ABSTRACT The Octet QKe platform is evaluated to establish an analytical method for assessing the effects of media condition on the
quality and activity of cultured antibodies. The affinity and kinetics of monoclonal antibodies produced from a hybridoma
cell line cultured in two different types of medium were measured. With this method, the authors were able to measure the
intermolecular binding interactions between the antibodies and targeted protein. The qualitative measurement, in addition
to cell growth and titer production, can be useful to further develop and select essential media components to improve product
functionality to a cell line.
PHOTO CREDIT: NICHOLAS RIGG/GETTY IMAGES
Traditionally, the culture growth and biologic titer production have been used exclusively to evaluate the performances of
cell lines and the culture environment, such as media development optimization. Several analysis approaches have evolved to
characterize the quality of the biologics produced, (e.g., antibodies have been of great interest due to fast growth of biosimilar
and biobetter business). These approaches focus on determining the antibody quality from information related to the antibody
purity, charge variant, glycan, and kinetics. In this study, the authors evaluate the Octet QKe platform to establish an analytical
method to assess media condition effect on the quality and activity of cultured antibodies by measuring the affinity and kinetics
of monoclonal antibodies (mAbs) produced from a hybridoma cell line cultured in two different types of medium. With this method,
the intermolecular binding interactions between the antibodies and targeted protein can be measured to identify an approach
to the activity of interest, such as an in vivo therapeutic response. The qualitative measurement, in addition to cell growth and titer production, can be useful to further
develop and select essential media components to improve product functionality to a cell line.

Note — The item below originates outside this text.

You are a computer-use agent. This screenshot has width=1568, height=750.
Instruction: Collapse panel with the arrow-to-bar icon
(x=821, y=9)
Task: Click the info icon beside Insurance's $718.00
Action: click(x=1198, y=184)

Figure 1: Cell density and viability analyzed at selected time points in seven-day cultivation to profile HFN 7.1 cell line
culture in selected Irvine Scientific medium. (a) Viable cell density graph of HFN 7.1 cultures. (b) Percent viability graph
of HFN 7.1 cultures. (ALL FIGURES ARE COURTESY OF THE AUTHORS)
MATERIALS AND METHODS Growth culture and titer. A selected mouse hybridoma cell line, HFN 7.1, producing antihuman fibronectin mAb was thawed and cultured in two Irvine Scientific
medium, IS MAB-CD (catalog no. 91104) and BalanCD CHO Growth A (catalog no. 91128), for a seven-day period at 37 °C with 5%
CO2 (1). Both culture media, IS MAB-CD and BalanCD CHO Growth A, contain a combination of common media components, although BalanCD
CHO Growth A is a versatile, chemically defined, serum-free medium, more robust than IS MAB-CD in amino acids, vitamins, and
trace metal components. The cell density and viability were counted at selected time points in the seven-day cultivation with
a Beckman Coulter Vi-Cell Counter. Titer quantitation was performed on days 6 and 7 with the Octet QKe, using Protein A biosensors.
Figure 2: Antibody production of HFN 7.1 cultures. Titer production taken at day 6 (blue) and day 7 (green) of HFN 7.1 cultures
in Irvine Scientific medium.
Kinetic analysis. The Octet QKe platform uses a proprietary biolayer interferometry (BLI) technology to perform real-time, label-free quantitation
and kinetic characterization of biomolecular interactions of antibodies, proteins, peptides, and small molecules. The mouse
antihuman fibronectin antibodies from day 7 cultured media were aliquot and stored for kinetic analysis to the matched paired
target protein, human fibronectin (catalog no. 1918-FN-02M), R&D Systems. The Octet QKe platform uses chemical biosensors
to immobilize either the ligand (antibody) or protein (fibronectin) to the tip of the biosensors to interact with their respective
pair for binding measurements conducted in a 96-well plate format. Two types of biosensor approaches, anti-mouse IgG Fc capture
(AMC) and streptavidin (SA) biosensors were used to immobilize the antibody and fibronectin, respectively. Fibronectin was
prepared for immobilization by undergoing buffer exchange and biotinylation with the Pierce biotinylation kit (2). Ligand/protein
loading concentrations were optimized to their specified biosensors to measure binding activity with respective protein/ligand
to obtain affinity and kinetic measurements.